Na faculdade em Syracuse, Brown dominou o campo de futebol como poucos. Mas isso não é tudo. Ele estudou em atletismo e basquete. E no lacrosse, ele se tornou um americano e foi considerado um dos maiores nunca praticar o esporte.
Como running back do Cleveland Browns, ele acumulou estatísticas alucinantes. Em suas nove temporadas, Brown nunca perdeu um jogo. Ele ganhou três prêmios de MVP da liga e um título da NFL. Sua média de 104,3 jardas corridas por jogo ainda é um recorde.
As estatísticas contam apenas parte de sua história. Seu estilo de jogo – agressivo, obstinado e astuto – exigia singularmente as defesas. Ele não iria fazer o trabalho por eles. Em vez de sair de campo ao desviar perto das linhas laterais, ele virou para o campo e desafiou os defensores a derrubá-lo, forçando a oposição a lidar com cada pedacinho de sua força, velocidade e corpo de 230 libras.
Ele fez exigências semelhantes à América, recusando-se a ser encaixotado, resistindo ao impulso da sociedade de achatar sua humanidade. Tamanha ousadia encerrou sua carreira no futebol.
Em 1966, enquanto seguia uma carreira promissora como ator de Hollywood durante o período de entressafra, ele estava filmando “The Dirty Dozen” na Inglaterra, quando o mau tempo atrasou a produção.
Esta foi uma época em que os donos de times em esportes profissionais procuravam regularmente exercer domínio sobre os jogadores. O fato de tal agressão tantas vezes cair sobre os jogadores negros com força extra foi parte do motivo pelo qual a maioria não pressionou por seus direitos. Mas Brown não era como a maioria dos jogadores. Quando Art Modell, dono do Cleveland, descobriu que os atrasos no filme fariam com que Brown se atrasasse para o campo de treinamento, ele ameaçou distribuir multas para a estrela de seu time por cada dia perdido.
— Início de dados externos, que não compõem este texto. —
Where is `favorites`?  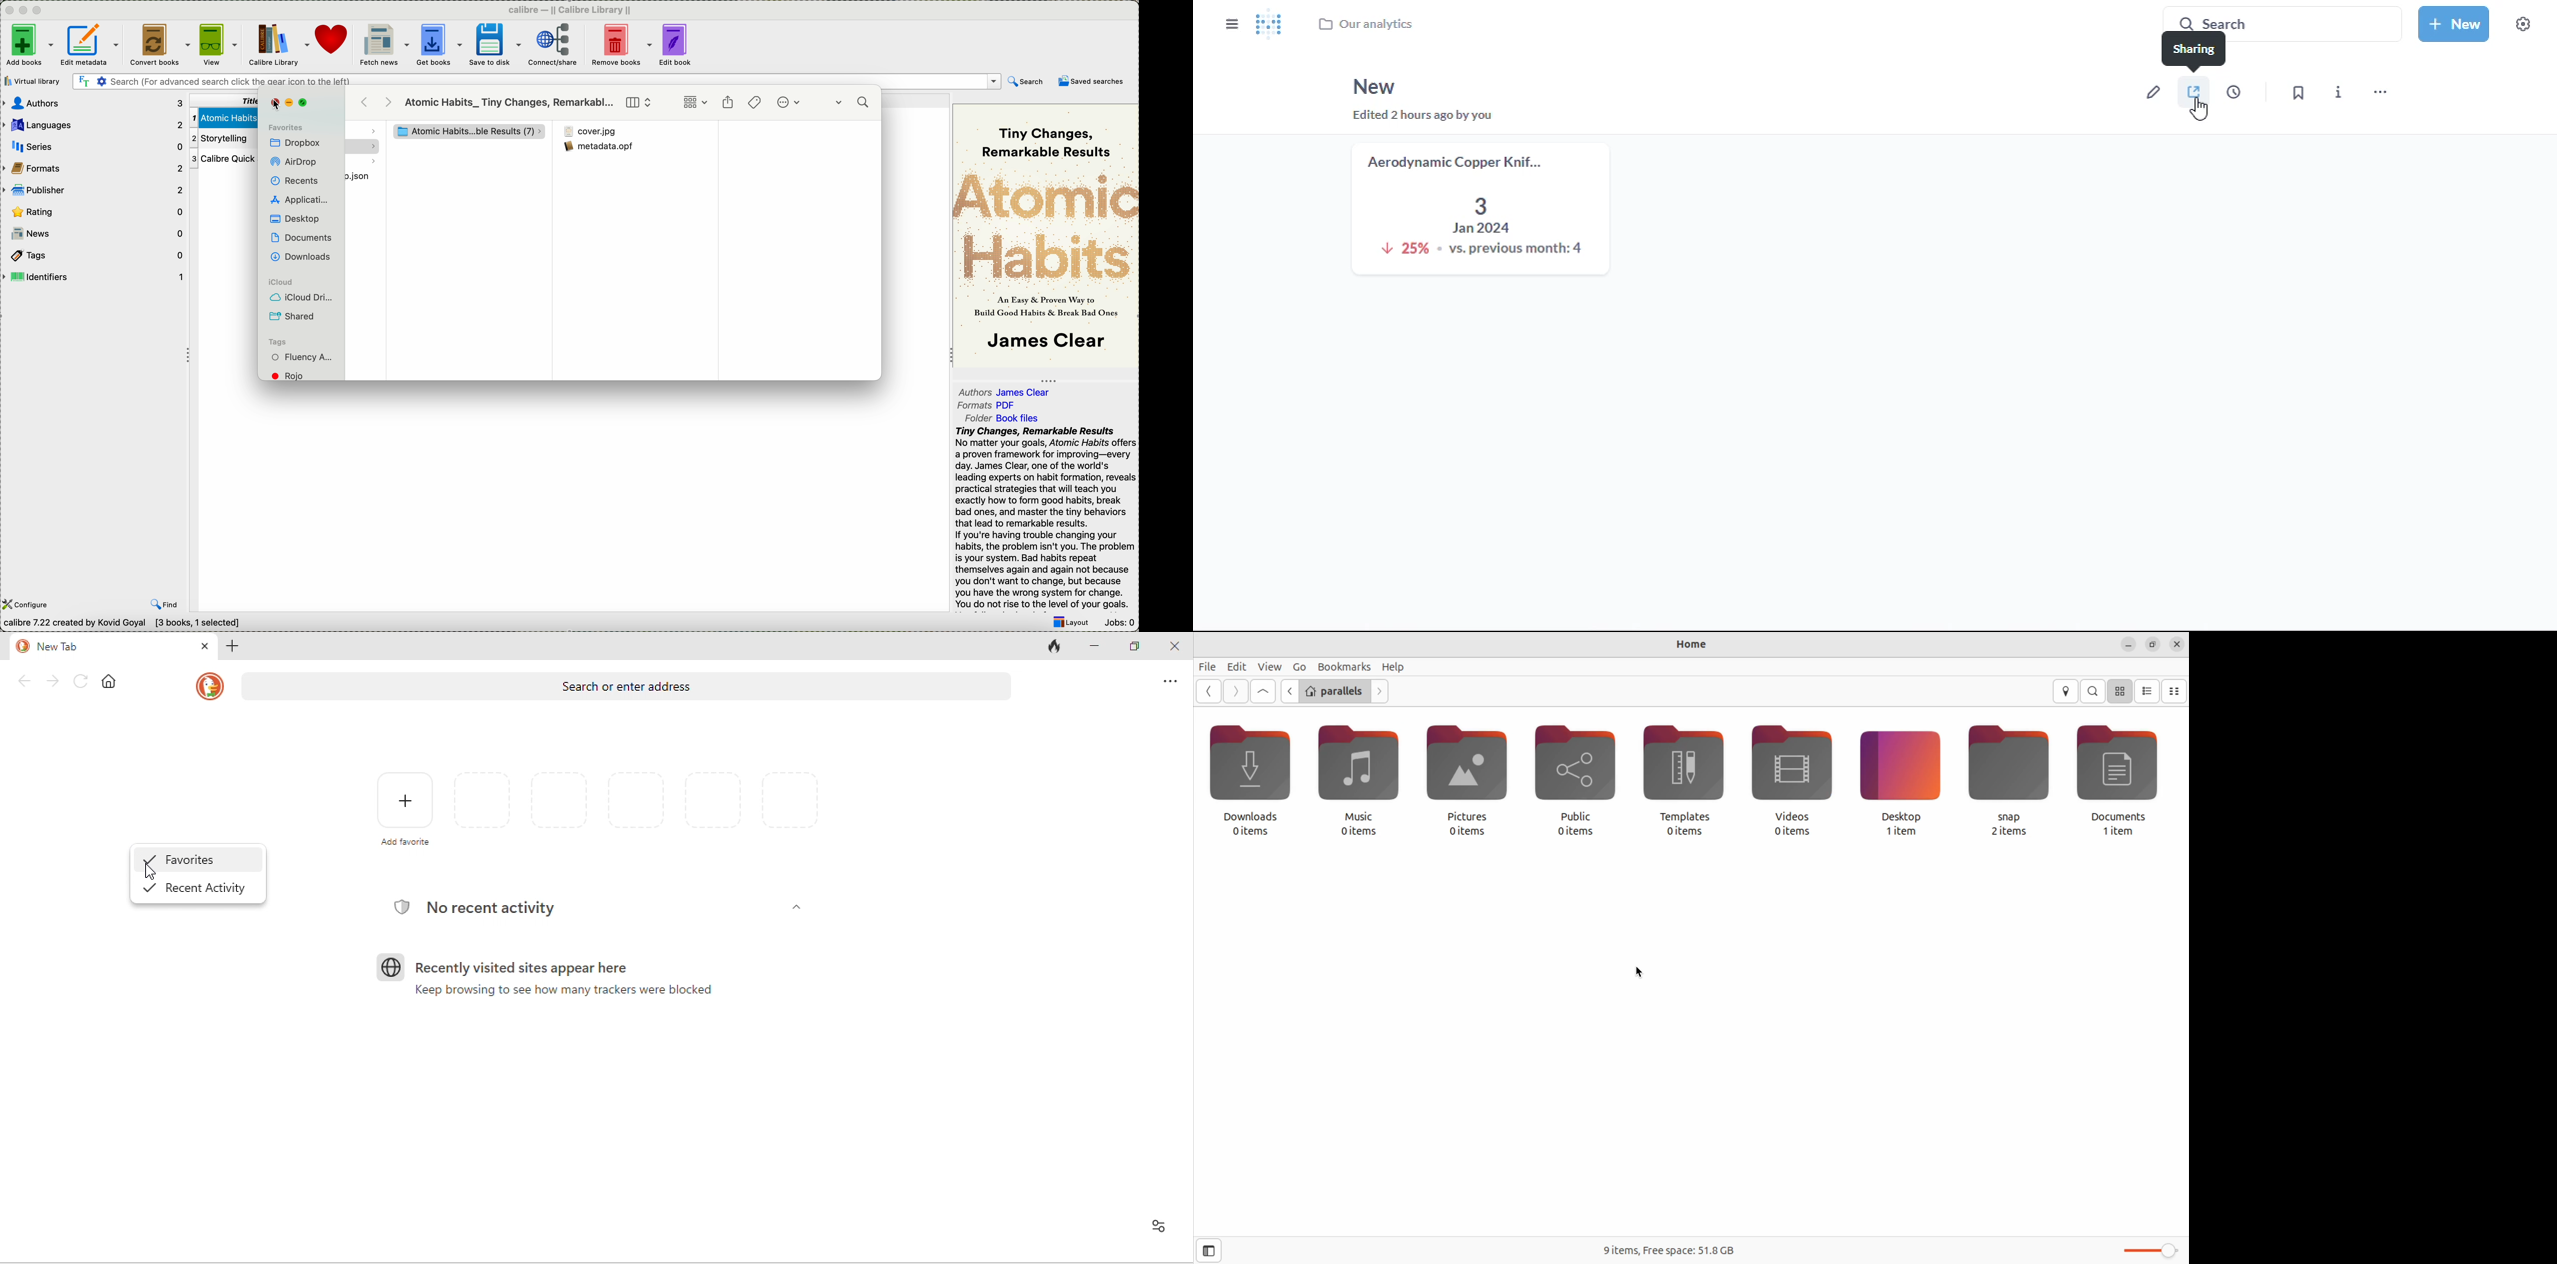 favorites is located at coordinates (204, 859).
Brown não aceitou bem essa ameaça. Ele considerou isso um insulto tão severo que decidiu que não permitiria que Modell se beneficiasse mais de seus serviços. Ele ainda estava no auge de sua carreira aos 30 anos, saindo de uma temporada de MVP na qual correu para 1.544 jardas e 17 touchdowns. Mas ele se recusou a ser tratado como apenas mais uma peça na máquina da NFL, que estava crescendo em meados da década de 1960 em uma nova era de popularidade. Ele convocou uma coletiva de imprensa e se aposentou. Ele não ia ser empurrado ou desrespeitado.
A insistência de Brown em resistir ao poder ia muito além de fazer exigências apenas para si mesmo. Ele estava na vanguarda da onda de ativismo de atletas que ajudou a definir o esporte na década de 1960.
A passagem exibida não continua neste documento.